* Your goal *
Count the lines in the records below that contain the string "height", treating uppercase and lowercase as different, and reply with the number alone.
··· Supplied records ···
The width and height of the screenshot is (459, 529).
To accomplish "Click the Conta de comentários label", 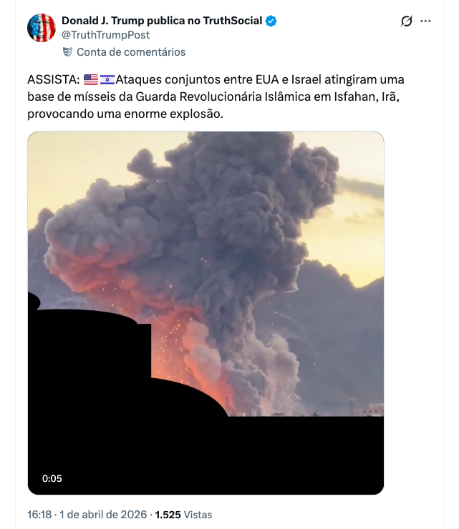I will coord(131,52).
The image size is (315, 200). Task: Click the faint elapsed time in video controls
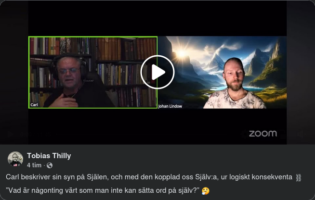click(x=26, y=135)
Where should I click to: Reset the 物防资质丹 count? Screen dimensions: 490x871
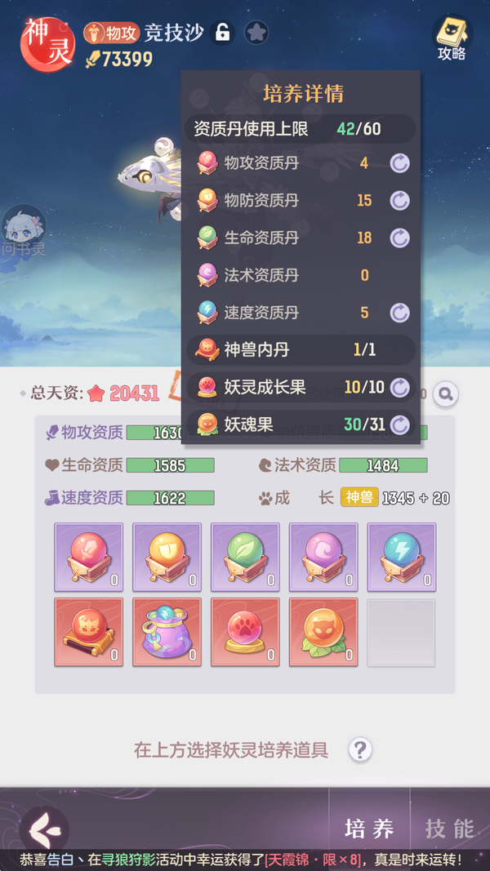click(399, 201)
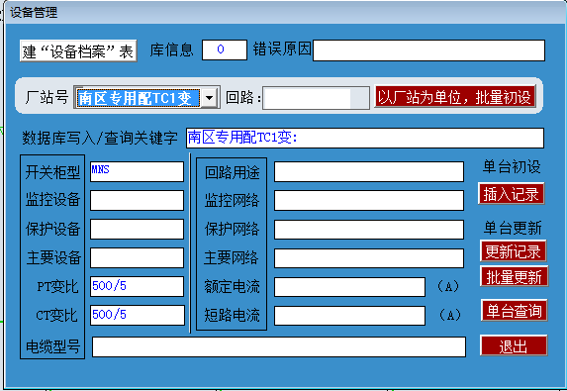Click the 数据库写入/查询关键字 field
567x391 pixels.
[364, 138]
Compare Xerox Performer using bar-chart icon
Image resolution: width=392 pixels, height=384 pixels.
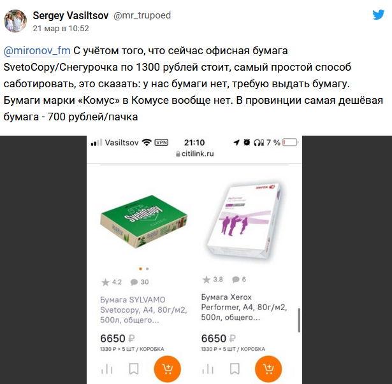click(208, 369)
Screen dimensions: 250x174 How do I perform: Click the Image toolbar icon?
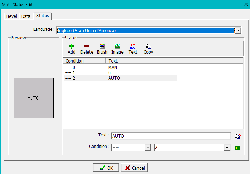[x=117, y=46]
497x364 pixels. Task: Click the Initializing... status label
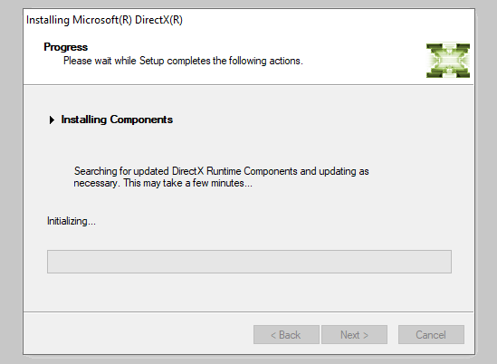click(x=72, y=221)
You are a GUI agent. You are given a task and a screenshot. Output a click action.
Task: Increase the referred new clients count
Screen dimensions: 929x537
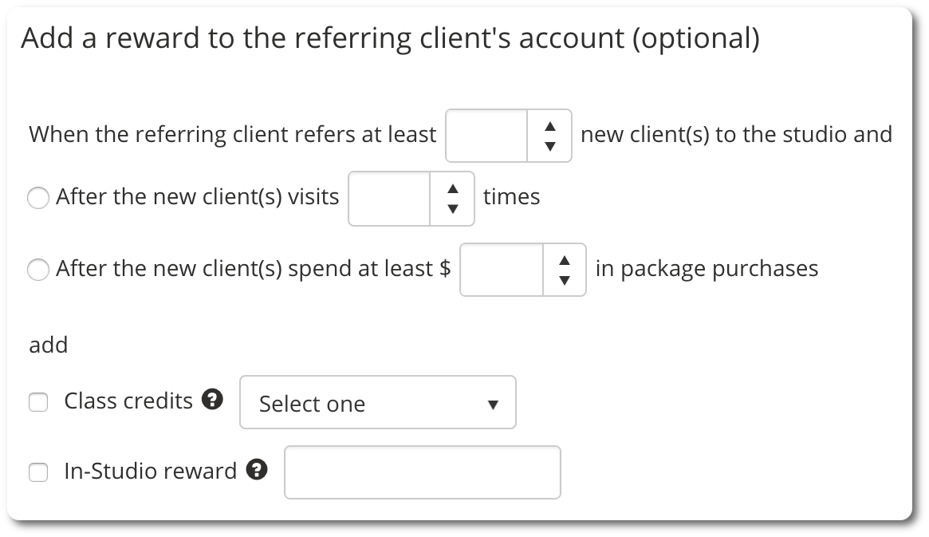coord(549,125)
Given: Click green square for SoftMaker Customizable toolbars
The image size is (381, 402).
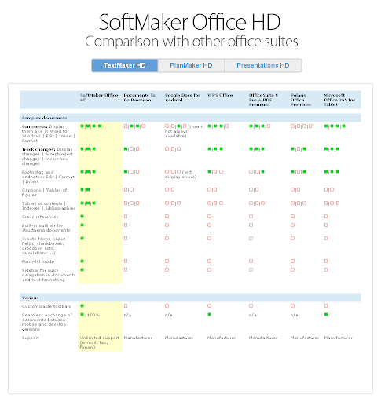Looking at the screenshot, I should pyautogui.click(x=82, y=305).
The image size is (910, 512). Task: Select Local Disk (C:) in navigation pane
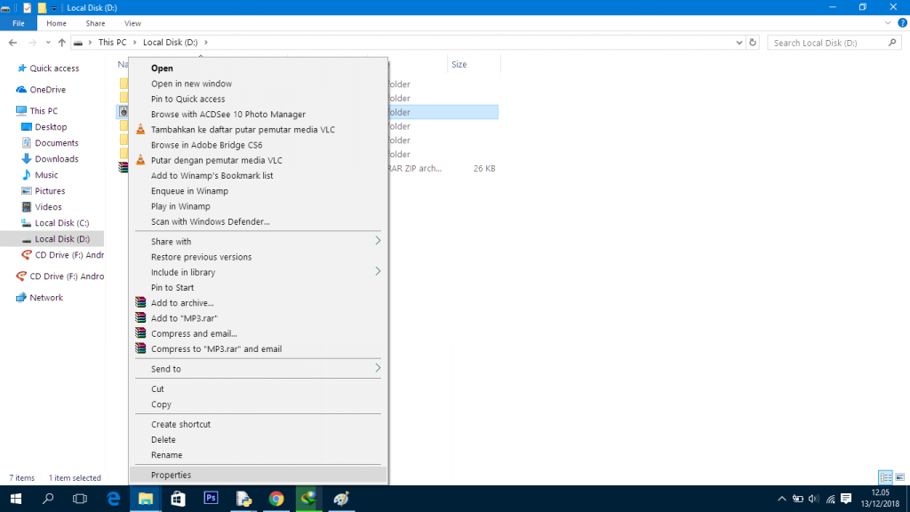pos(61,222)
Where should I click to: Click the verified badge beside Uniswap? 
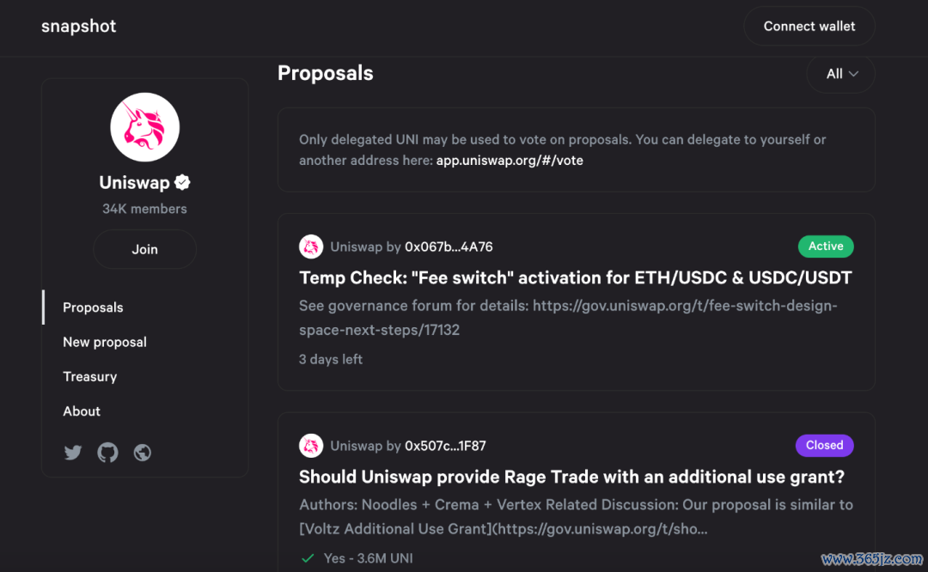(182, 182)
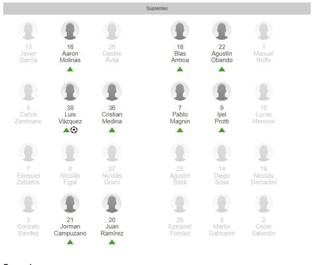Select Oscar Salomón player avatar

point(263,203)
···
* The answer *
2